A large part of the problem is over-consumption, with one third of food produced is lost or wasted. Causes of food loss and waste differ substantially between developed and developing countries, as well as between regions. Reducing this loss and waste would reduce greenhouse gas emissions and improve food security.

“Some dietary choices require more land and water, and cause more emissions of heat-trapping gases than others,” said Debra Roberts, Co-Chair of IPCC Working Group II. “Balanced diets featuring plant-based foods, such as coarse grains, legumes, fruits and vegetables, and animal-sourced food produced sustainably in low greenhouse gas emission systems, present major opportunities for adaptation to and limiting climate change.”

The report finds that there are ways to manage risks and reduce vulnerabilities in land and the food system.
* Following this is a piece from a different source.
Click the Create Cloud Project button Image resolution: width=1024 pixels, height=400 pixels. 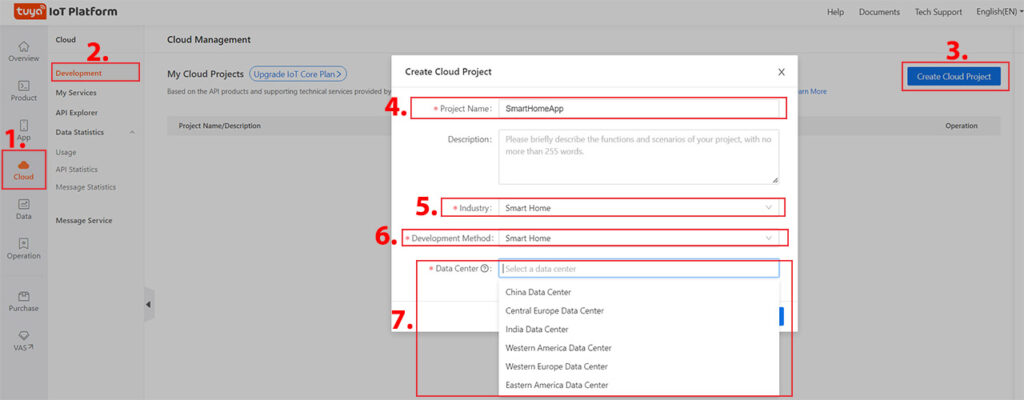pos(953,76)
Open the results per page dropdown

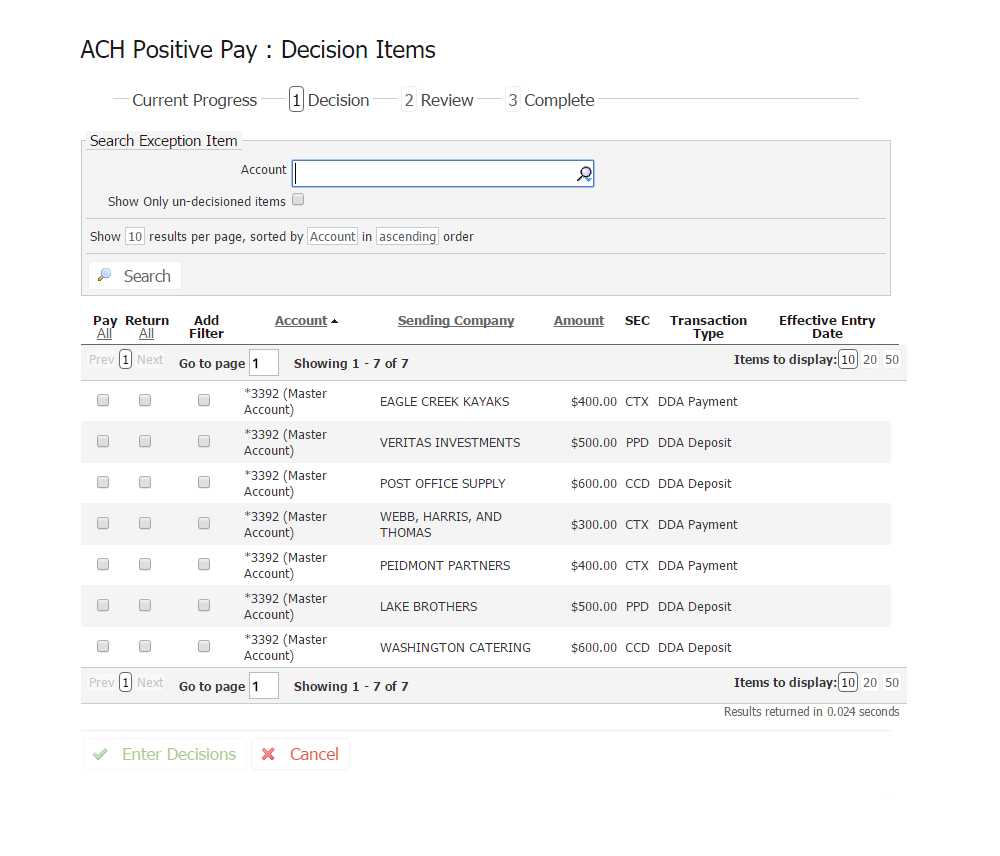(x=134, y=237)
This can be the result of dietary changes or ensuring a variety of crops to prevent further land degradation and increase resilience to extreme or varying weather.

Reducing inequalities, improving incomes, and ensuring equitable access to food so that some regions (where land cannot provide adequate food) are not disadvantaged, are other ways to adapt to the negative effects of climate change. There are also methods to manage and share risks, some of which are already available, such as early warning systems.

An overall focus on sustainability coupled with early action offers the best chances to tackle climate change. This would entail low population growth and reduced inequalities, improved nutrition and lower food waste.